Alcohol. Alcohol is metabolized via aldehyde dehydrogenase and CYP2E1. When a person is a chronic heavy drinker, CYP2E1 is induced and its activity increases more than tenfold. This induction of CYP2E1 can lead to a number of drug interactions. The most notable occurs with acetaminophen. With chronic heavy use, the metabolism of acetaminophen is induced, producing more of N-acetyl-p-benzo-quinone imine, a toxic metabolite that can damage the liver.ofnote, with acute ingestion there is competitive inhibition of CYP2E1 and less of the toxic metabolite is produced, so the potentially toxic interaction is associated with chronic heavy use and not occasional consumption. Alcoholics and patients who regularly drink large amounts of alcohol should avoid acetaminophen use.

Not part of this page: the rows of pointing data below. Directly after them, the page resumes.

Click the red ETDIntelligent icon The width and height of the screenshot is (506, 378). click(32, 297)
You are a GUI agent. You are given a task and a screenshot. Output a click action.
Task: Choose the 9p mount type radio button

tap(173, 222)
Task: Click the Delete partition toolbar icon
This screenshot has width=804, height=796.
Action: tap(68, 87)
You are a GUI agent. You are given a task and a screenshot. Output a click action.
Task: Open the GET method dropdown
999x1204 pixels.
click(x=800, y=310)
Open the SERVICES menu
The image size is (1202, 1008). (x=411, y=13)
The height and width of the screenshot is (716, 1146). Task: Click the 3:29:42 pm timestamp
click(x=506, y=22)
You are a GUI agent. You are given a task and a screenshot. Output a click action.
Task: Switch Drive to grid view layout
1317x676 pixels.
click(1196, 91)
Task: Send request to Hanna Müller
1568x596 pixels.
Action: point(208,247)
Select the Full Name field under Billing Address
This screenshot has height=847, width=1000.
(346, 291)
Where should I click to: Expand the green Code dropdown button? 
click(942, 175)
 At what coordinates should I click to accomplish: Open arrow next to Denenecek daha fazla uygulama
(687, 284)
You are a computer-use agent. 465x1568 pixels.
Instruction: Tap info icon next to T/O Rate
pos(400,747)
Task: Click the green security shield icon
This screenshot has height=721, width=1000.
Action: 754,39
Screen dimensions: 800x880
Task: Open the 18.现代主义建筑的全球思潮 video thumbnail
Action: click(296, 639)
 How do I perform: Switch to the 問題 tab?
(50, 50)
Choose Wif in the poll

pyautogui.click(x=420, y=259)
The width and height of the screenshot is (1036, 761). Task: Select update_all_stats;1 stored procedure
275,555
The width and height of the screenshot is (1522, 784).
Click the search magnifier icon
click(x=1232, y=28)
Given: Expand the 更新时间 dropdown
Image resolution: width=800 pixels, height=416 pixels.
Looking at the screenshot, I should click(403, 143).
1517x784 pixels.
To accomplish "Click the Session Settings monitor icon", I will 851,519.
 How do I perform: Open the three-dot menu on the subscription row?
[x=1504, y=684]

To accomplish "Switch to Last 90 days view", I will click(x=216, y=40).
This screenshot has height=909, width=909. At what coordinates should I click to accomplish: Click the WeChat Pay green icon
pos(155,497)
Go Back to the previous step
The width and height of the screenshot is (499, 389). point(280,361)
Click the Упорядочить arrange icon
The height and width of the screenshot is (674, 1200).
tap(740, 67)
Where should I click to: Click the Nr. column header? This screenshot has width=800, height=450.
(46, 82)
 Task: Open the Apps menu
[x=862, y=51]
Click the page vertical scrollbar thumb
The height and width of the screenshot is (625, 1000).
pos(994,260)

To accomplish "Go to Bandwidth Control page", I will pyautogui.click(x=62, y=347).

Dairy. Dairy can decrease the absorption of a variety of medications, from certain antibiotics to thyroid medications to chemotherapy-like medications via a chelation interaction. People taking medications that have decreased absorption when taken with dairy should separate medications from dairy by at least two to four hours to ensure proper drug absorption.
With many Americans taking more than one medication, the risk of drug interactions is of real concern. There are many ways an interaction can occur, whether it is with another drug, food, supplement, or even a disease. Interactions can occur via pharmacodynamic or pharmacokinetic modalities. Education of health care providers and patients about the potential for drug interactions and potential remedies, whether through avoidance, dose adjustment, or other means, is vital to prevent potential adverse effects.